### Assignment
In the data below, begin at the line with "Task: Uncheck the db_owner role checkbox" and stop after the line with "This screenshot has height=736, width=1516."; output those lines exactly and no pictures.

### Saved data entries
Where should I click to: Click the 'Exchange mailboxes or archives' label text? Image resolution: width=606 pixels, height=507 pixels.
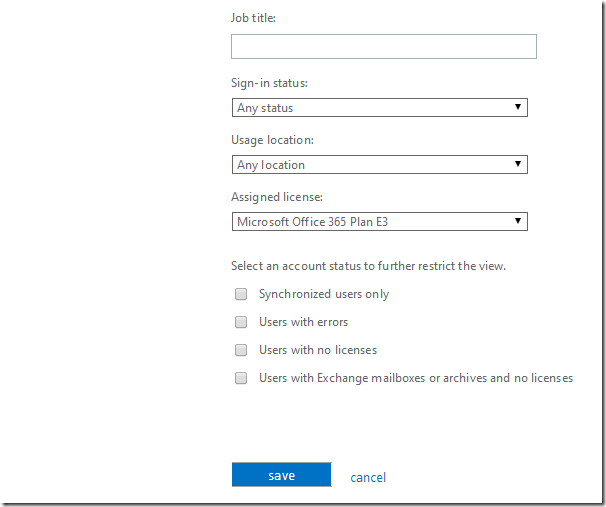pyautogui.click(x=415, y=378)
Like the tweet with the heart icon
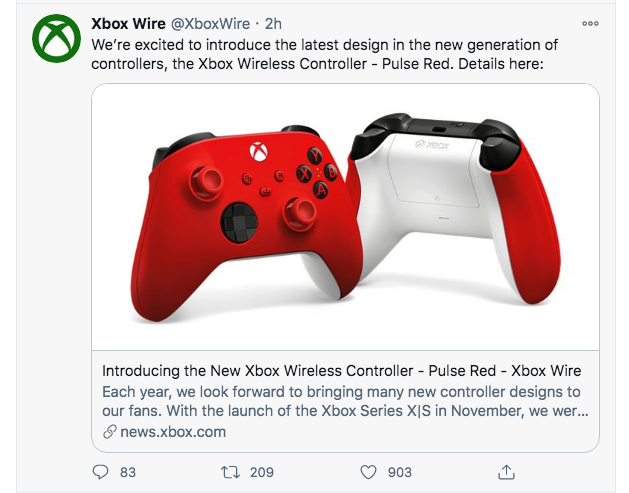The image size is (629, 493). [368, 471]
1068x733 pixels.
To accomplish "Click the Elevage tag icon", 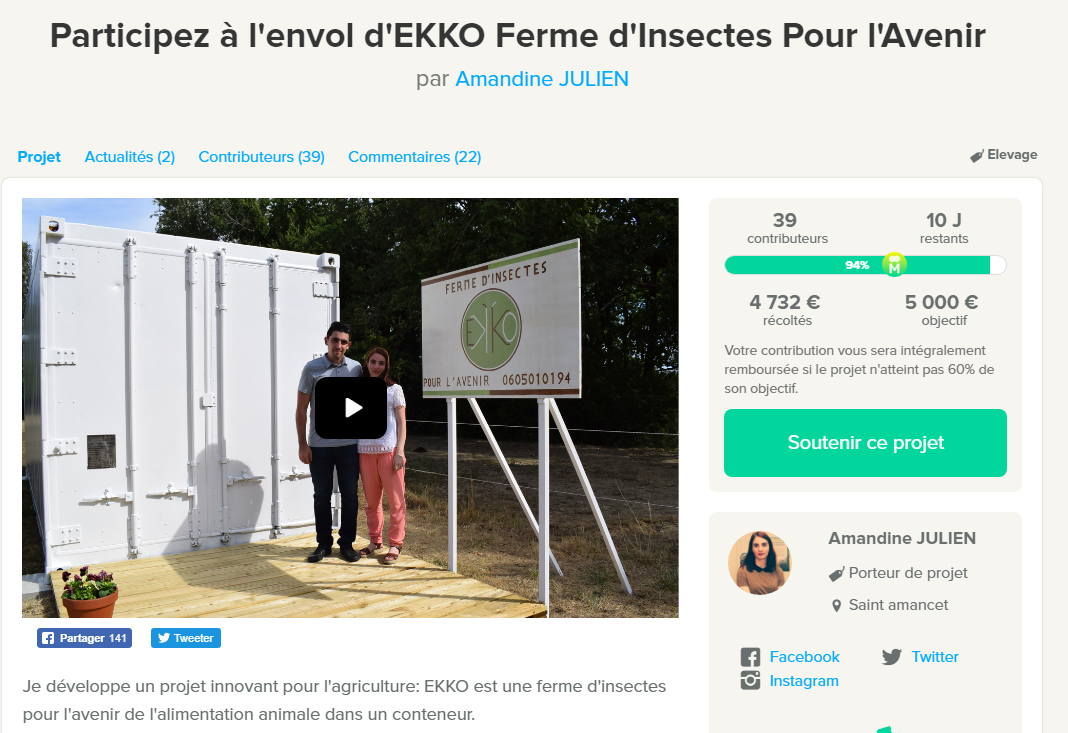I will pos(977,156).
* * *
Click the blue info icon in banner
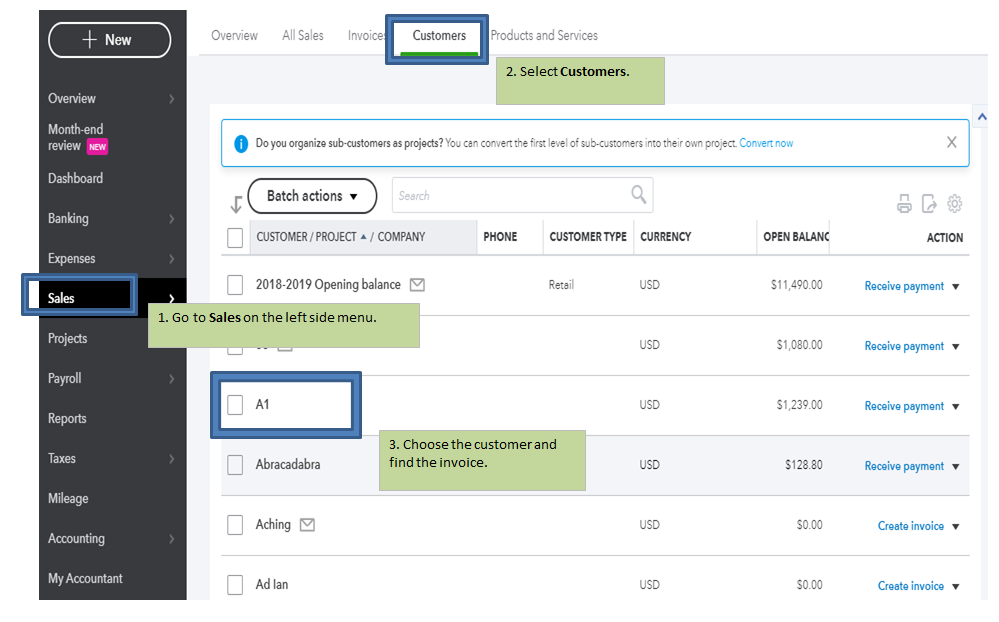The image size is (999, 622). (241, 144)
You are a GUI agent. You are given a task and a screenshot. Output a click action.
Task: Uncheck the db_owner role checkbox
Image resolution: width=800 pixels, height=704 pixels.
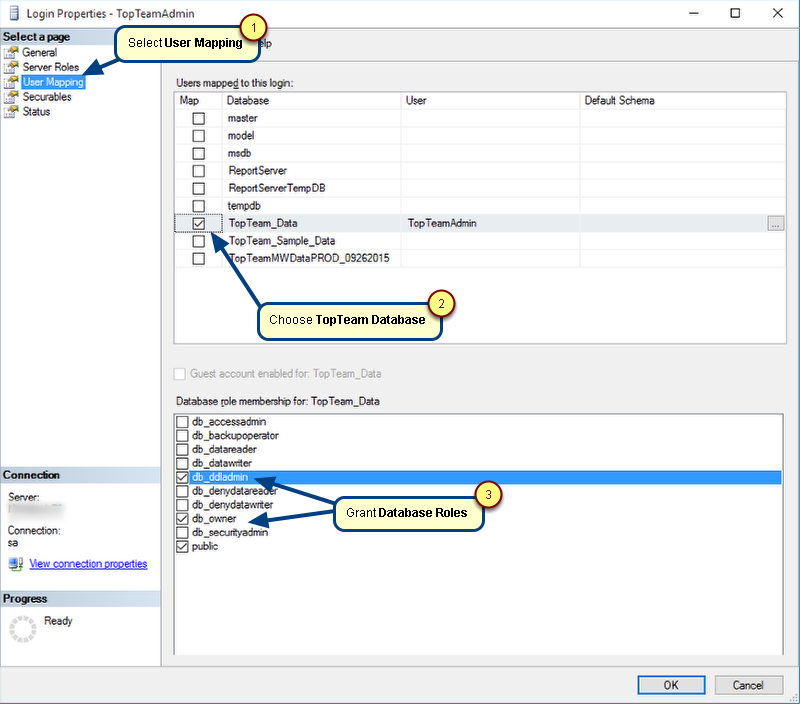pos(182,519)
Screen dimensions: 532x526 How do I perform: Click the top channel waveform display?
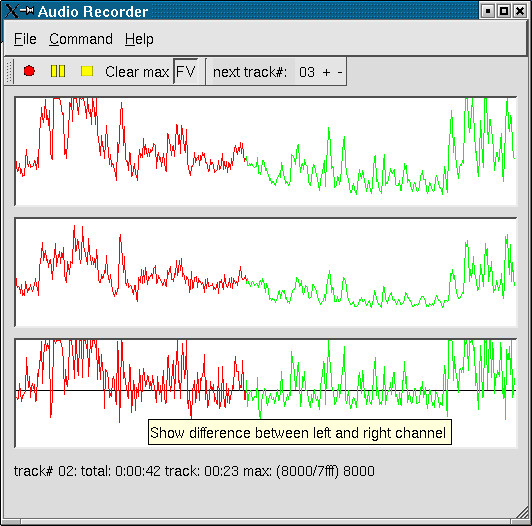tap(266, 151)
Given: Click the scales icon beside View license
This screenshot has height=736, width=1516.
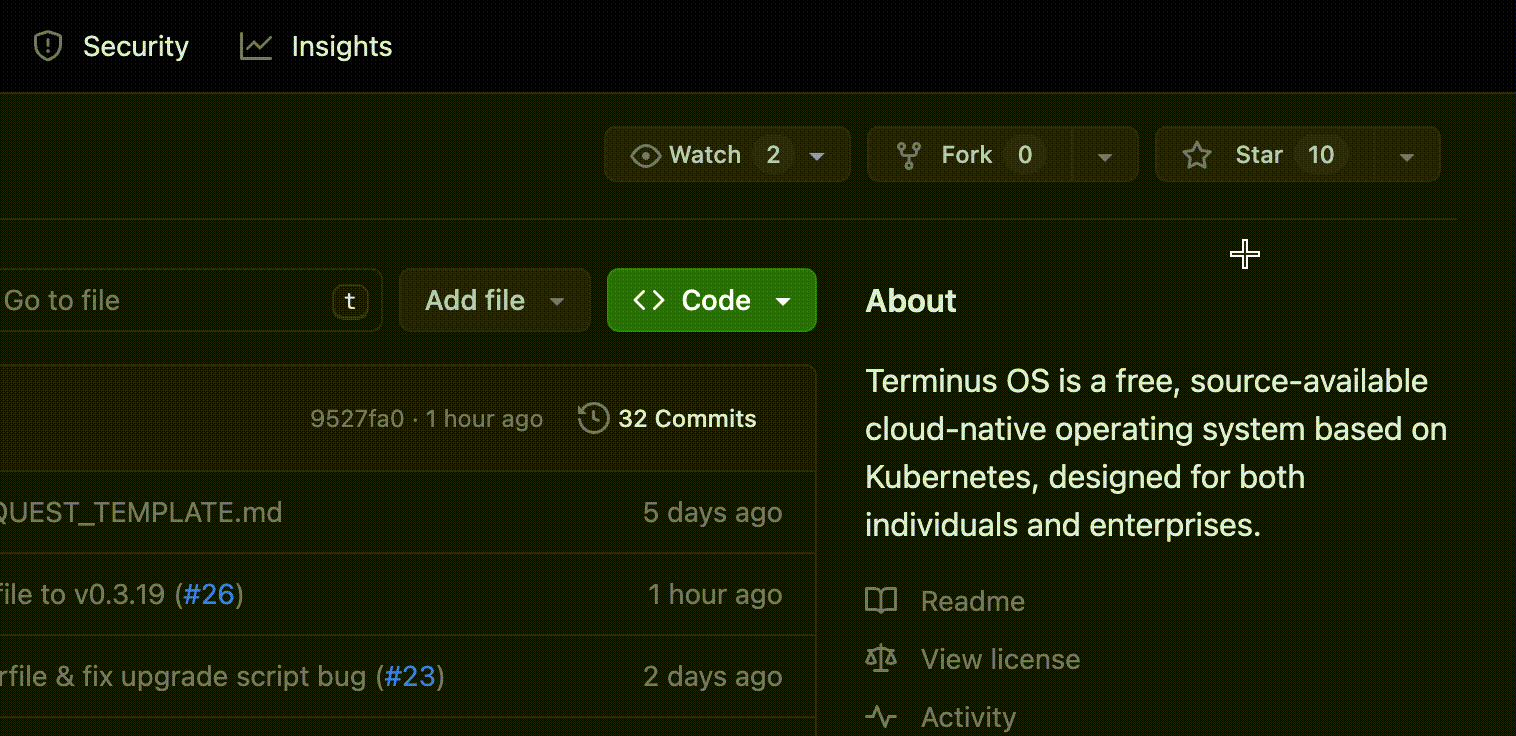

### Solution to this task
Task: Uncheck the db_owner role checkbox
Image resolution: width=800 pixels, height=704 pixels.
pos(182,519)
Screen dimensions: 532x526 How do I perform: Click the top channel waveform display?
tap(266, 151)
Given: Click the scales icon beside View license
This screenshot has height=736, width=1516.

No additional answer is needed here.